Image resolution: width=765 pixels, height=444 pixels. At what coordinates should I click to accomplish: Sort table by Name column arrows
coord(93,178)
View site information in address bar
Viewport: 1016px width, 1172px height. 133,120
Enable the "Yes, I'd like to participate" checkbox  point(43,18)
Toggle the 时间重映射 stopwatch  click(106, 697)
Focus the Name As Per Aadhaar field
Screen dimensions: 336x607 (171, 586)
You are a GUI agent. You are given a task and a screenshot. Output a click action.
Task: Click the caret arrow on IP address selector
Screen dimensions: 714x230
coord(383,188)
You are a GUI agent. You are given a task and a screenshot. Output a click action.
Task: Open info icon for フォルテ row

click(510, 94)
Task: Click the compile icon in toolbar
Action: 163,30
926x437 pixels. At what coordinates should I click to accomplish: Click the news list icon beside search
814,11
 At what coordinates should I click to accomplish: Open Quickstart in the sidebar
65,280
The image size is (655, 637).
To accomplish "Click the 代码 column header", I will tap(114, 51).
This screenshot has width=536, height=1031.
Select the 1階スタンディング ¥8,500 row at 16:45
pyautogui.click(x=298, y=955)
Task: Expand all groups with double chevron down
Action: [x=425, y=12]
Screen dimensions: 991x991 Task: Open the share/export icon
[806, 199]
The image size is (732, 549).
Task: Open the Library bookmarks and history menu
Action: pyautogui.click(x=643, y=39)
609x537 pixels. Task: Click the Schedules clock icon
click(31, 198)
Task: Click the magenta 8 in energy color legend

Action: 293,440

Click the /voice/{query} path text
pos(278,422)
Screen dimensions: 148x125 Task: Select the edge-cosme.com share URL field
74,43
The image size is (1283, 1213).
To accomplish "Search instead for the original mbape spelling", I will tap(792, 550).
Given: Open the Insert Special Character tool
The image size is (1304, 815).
********************
**Problem to work on:** Your answer must be an exact transcription of the lines from the one containing "609x537 pixels. Task: Click" through the last line of the records above, and nothing else.

**Solution:**
609x537 pixels. Task: Click the Schedules clock icon
click(31, 198)
Task: Click the magenta 8 in energy color legend

Action: 293,440

Click the /voice/{query} path text
pos(278,422)
Screen dimensions: 148x125 Task: Select the edge-cosme.com share URL field
74,43
The image size is (1283, 1213).
To accomplish "Search instead for the original mbape spelling", I will tap(792, 550).
Given: Open the Insert Special Character tool
The image size is (1304, 815).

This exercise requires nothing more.